New Owners of Mexican Telephone Company Face a Lot of Tough Calls


Rising expectations may be the biggest challenge facing the new owners of Mexico’s national telephone company, notorious for its poor service.

The first priority of Telefonos de Mexico’s new management will be to communicate with employees, customers and other shareholders, said Jim Kahan, managing director of corporate development at St. Louis-based Southwestern Bell, part of the international consortium that offered the winning bid of nearly $1.8 billion for controlling interest in the company.

The message? “It’s going to take some time,” Kahan said.

Crossed telephone lines, wrong numbers and multi-year delays for new connections are part of the folklore of Mexican life. Those quaint inconveniences are now seen as a major obstacle in Mexico’s path to international competitiveness.


Indeed, the government has stated that its point in selling a controlling interest in Telmex was to turn the company over to investors who could bring service up to international standards.

And Southwestern Bell has a strong interest in meeting that goal. Besides its new partnership with France Telecom and Mexican financier Carlos Slim in Telmex, Southwestern owns the regional telephone company in Texas, a border state that does considerable business with Mexico.

So if phone service in Mexico improves, that carries benefits for the state where half of Southwestern Bell’s local telephone customers live--benefits that will spill over to other border states.

“This will have a positive affect in areas that do a lot of business with Mexico: California, Arizona and Texas,” Kahan said.


Each of the three partners will contribute experts--25 each from France Telecom and Southwestern Bell and fewer from Slim’s Grupo Carso--to a team charged with identifying opportunities and making recommendations to a new Telmex board expected to be named in the next two to three weeks, when the sale closes.

The consortium defeated two other bidders for a 20.4% stake in Telmex that represents 51% of the company’s voting shares, the government announced Sunday. The next-highest bid, from a consortium that included GTE and Telmex board member Roberto Hernandez, was $67 million lower.
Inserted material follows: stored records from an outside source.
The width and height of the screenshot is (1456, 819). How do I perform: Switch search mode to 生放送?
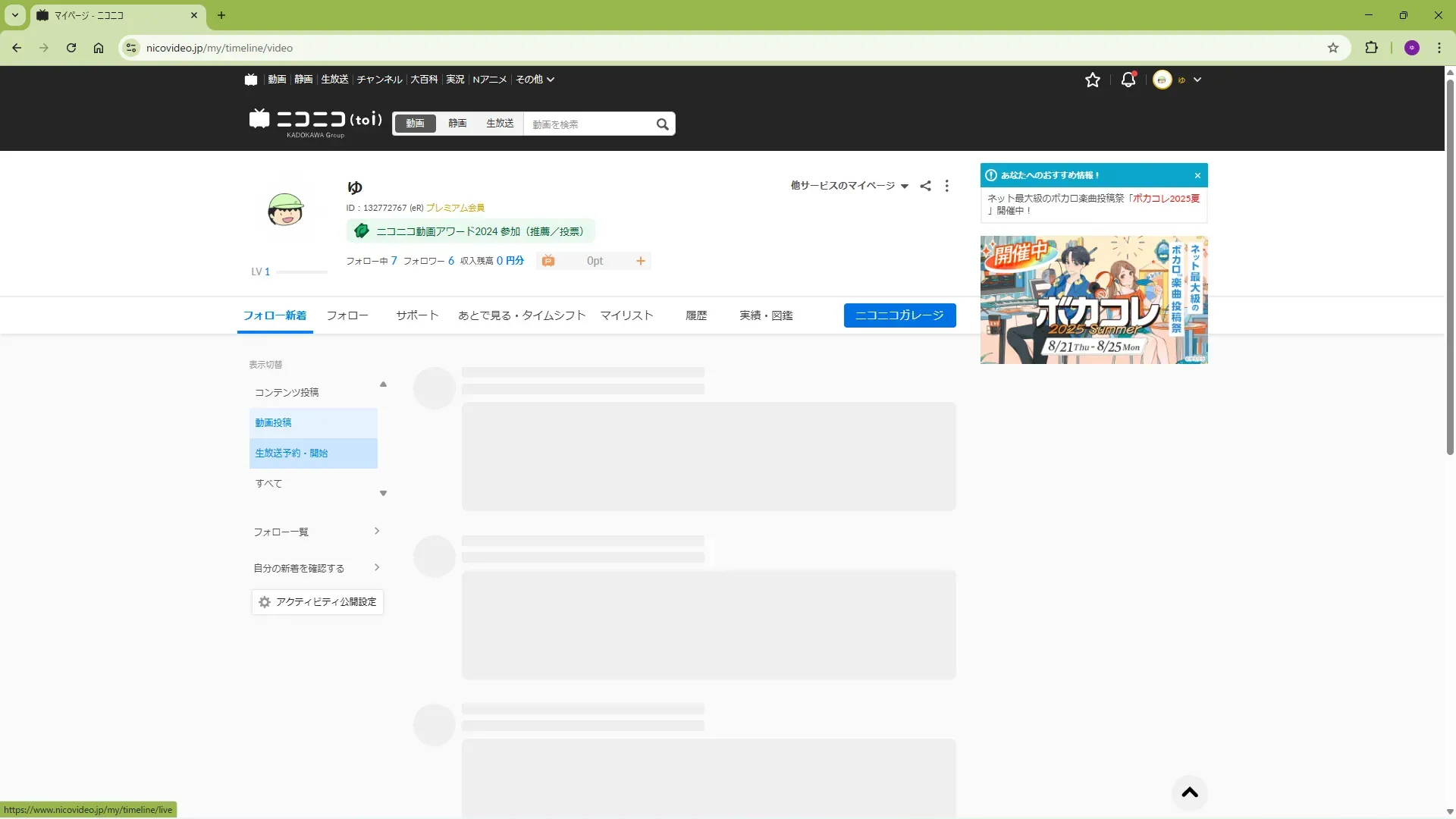coord(500,124)
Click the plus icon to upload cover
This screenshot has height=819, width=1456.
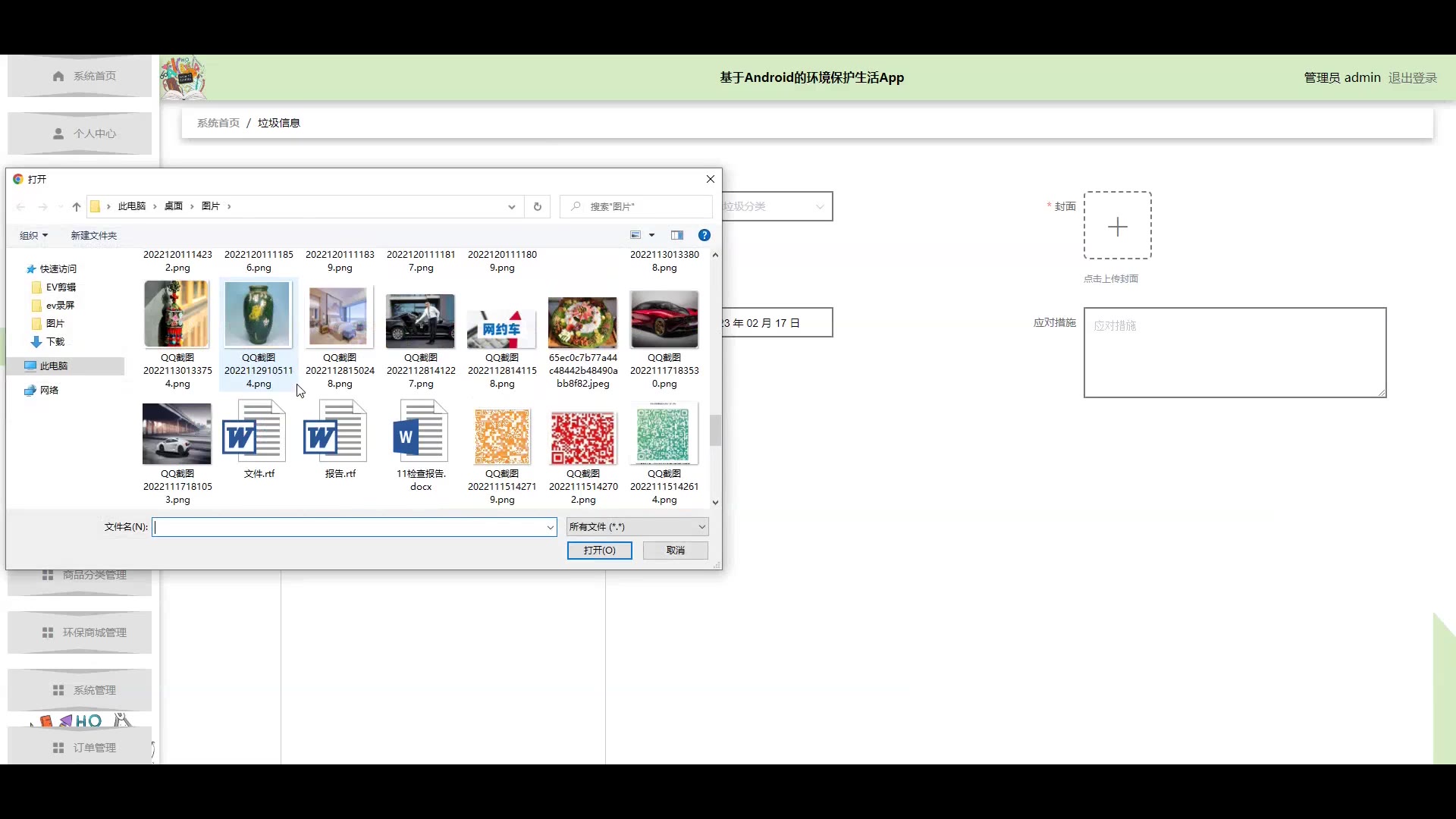point(1117,226)
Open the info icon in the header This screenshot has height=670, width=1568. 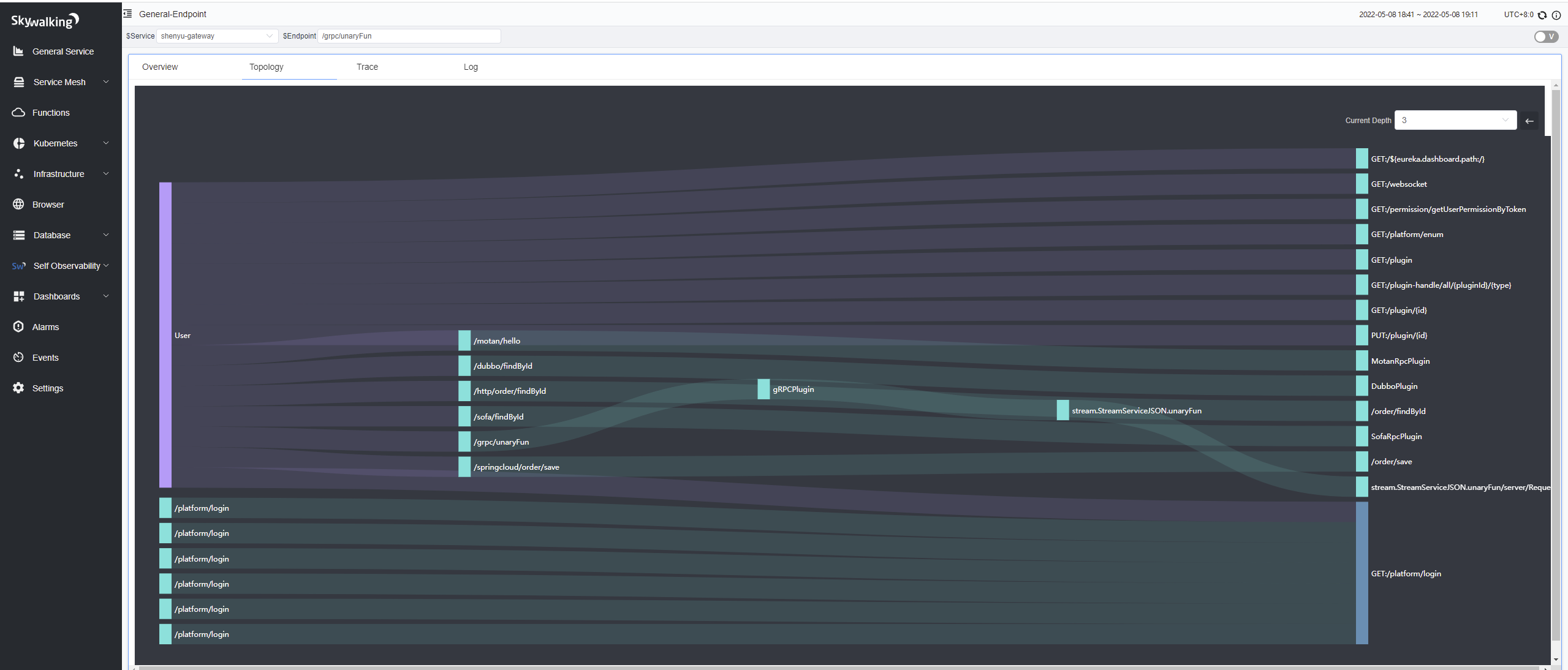click(x=1556, y=15)
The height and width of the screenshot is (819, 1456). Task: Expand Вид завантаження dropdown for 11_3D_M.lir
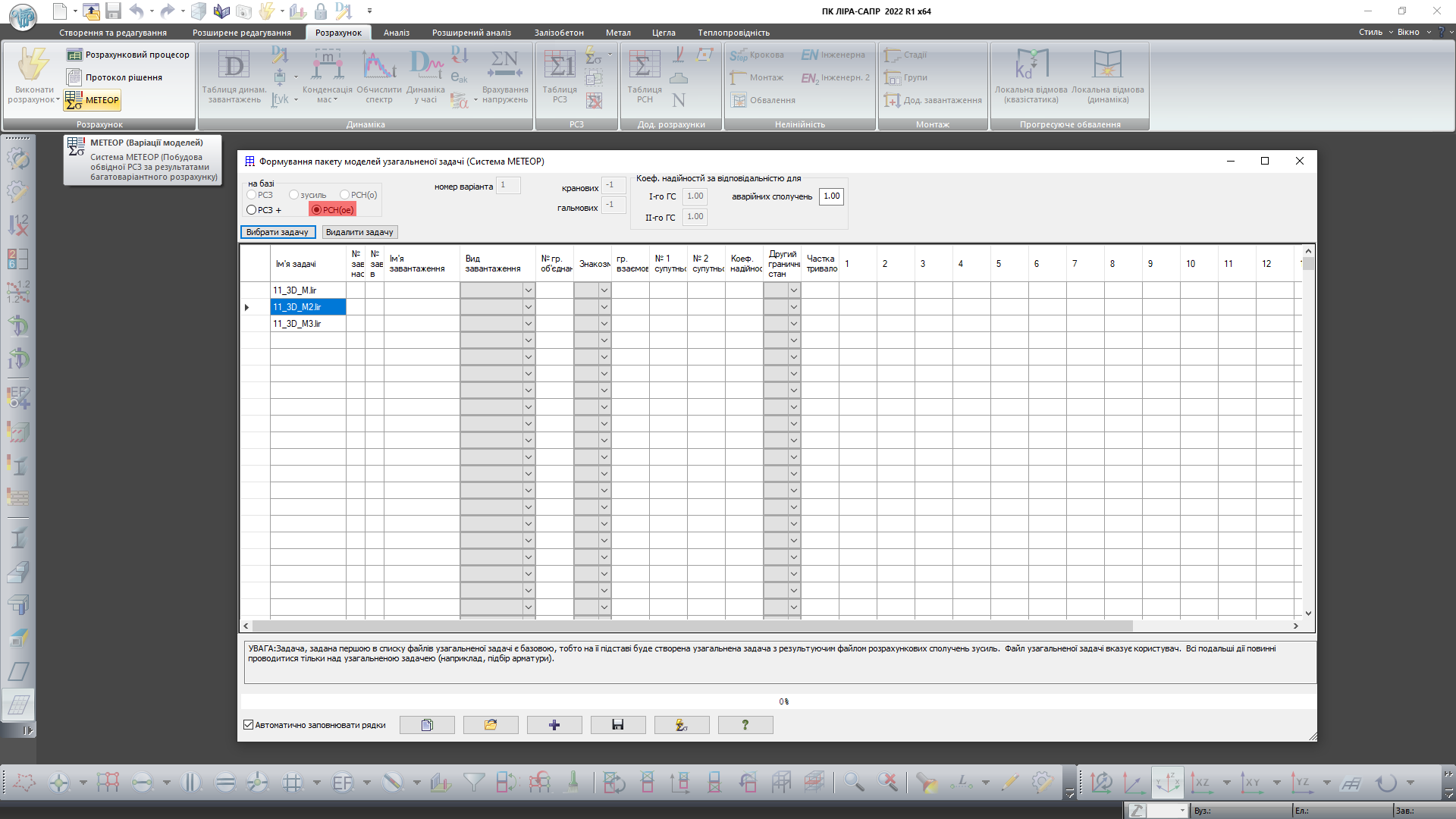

The purchase price of $2.03 a share, analysts say, was fair for both the government and the buyers. American Depository Receipts in Telmex--the stock equivalents that are consistently among the most active issues on the U.S. over-the-counter market--rose to $1.97 in early trading Monday, but dropped back to $1.8125 per share, 3.125 cents below Friday’s close. Analysts say the partnership selected to control the company is well-equipped to begin solving Telmex’s longstanding problems:

* France Telecom transformed the French telephone system from one of the world’s most antiquated to one of its most modern, said D.A. Campbell, whose Santa Monica securities firm specializes in foreign stocks. Since 1971, the number of phone lines in France has increased fourfold to 28 million.


The French will concentrate on constructing a network that will allow Telmex to double the country’s telephone lines to 10 million in five years.

* Slim is a noted turnaround expert whose interests range from mining and metals to retailing and include a hotel chain bought from the government in an earlier privatization. Slim’s group will take on primary responsibility for relations with government regulatory agencies and the company’s 50,000 workers, whose union received a government loan to buy a 4.4% stake in the company.

* Southwestern Bell’s confidence in Telmex is reflected in its decision to pay an extra $73.6 million for options on 5% of the non-voting shares in the company, in addition to its stake in the voting stock, said Mark Fane, an analyst at Toluca Pacific Securities in Woodland Hills.

The U.S. company will be primarily responsible for maintenance, customer service and Telmex’s nationwide cellular network, which is only beginning to be developed.


A U.S. court last week cleared the way for Southwestern Bell’s purchase by waiving a 1984 court order that forbade it and the other regional telephone companies created by the breakup of the Bell system from providing long-distance service. The waiver applied only to this case.